* Activity
In the entries below, find every line with "will" and copy it.

────

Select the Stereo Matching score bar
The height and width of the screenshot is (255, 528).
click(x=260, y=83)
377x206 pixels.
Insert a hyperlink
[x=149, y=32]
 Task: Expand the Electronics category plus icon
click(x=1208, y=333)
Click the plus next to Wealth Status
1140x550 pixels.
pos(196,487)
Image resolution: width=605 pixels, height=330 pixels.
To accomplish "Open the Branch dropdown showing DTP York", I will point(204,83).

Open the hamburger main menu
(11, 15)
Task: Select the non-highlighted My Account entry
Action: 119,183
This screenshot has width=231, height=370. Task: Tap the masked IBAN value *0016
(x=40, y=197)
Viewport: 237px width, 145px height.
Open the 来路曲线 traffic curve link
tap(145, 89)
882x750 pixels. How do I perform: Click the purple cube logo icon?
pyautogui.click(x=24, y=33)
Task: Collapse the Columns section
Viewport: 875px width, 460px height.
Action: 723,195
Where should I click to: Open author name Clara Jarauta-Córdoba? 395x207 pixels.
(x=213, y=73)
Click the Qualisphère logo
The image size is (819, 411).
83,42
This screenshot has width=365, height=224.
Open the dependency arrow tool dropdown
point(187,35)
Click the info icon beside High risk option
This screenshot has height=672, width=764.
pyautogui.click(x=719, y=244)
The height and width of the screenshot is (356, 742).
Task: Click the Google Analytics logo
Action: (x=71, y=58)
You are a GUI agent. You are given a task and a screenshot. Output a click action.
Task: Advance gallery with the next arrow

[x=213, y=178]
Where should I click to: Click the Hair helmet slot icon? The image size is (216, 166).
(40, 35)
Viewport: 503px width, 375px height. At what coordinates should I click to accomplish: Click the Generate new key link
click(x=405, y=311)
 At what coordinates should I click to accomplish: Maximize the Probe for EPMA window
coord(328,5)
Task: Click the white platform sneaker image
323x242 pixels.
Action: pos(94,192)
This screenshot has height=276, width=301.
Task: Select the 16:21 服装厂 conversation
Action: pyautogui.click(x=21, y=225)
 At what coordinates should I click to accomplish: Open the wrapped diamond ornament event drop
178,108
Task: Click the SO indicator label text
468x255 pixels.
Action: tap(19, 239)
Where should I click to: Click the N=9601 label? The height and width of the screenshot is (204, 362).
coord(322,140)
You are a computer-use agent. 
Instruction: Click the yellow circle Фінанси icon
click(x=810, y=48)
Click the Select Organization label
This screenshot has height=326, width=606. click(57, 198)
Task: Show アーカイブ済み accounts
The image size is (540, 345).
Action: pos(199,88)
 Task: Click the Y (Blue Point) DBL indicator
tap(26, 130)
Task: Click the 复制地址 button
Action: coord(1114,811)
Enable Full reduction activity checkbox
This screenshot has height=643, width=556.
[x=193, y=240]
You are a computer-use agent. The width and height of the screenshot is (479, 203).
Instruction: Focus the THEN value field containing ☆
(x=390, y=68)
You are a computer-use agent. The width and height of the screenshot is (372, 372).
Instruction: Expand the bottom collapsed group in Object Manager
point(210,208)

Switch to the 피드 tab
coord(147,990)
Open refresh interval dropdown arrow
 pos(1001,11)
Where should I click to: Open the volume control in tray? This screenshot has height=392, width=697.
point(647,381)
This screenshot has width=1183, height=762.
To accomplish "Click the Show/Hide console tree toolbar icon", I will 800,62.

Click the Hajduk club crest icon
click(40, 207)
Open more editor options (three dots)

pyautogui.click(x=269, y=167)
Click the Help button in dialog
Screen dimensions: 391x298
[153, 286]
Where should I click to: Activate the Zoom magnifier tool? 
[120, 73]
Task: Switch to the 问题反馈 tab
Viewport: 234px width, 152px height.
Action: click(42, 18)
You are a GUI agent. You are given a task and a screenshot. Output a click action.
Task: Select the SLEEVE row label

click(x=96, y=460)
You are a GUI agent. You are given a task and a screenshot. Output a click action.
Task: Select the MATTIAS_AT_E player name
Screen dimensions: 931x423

────

* Your response
To accomplish "Open the Branch dropdown showing DTP York", I will point(204,83).
To accomplish "Click the Show/Hide console tree toolbar icon", I will 800,62.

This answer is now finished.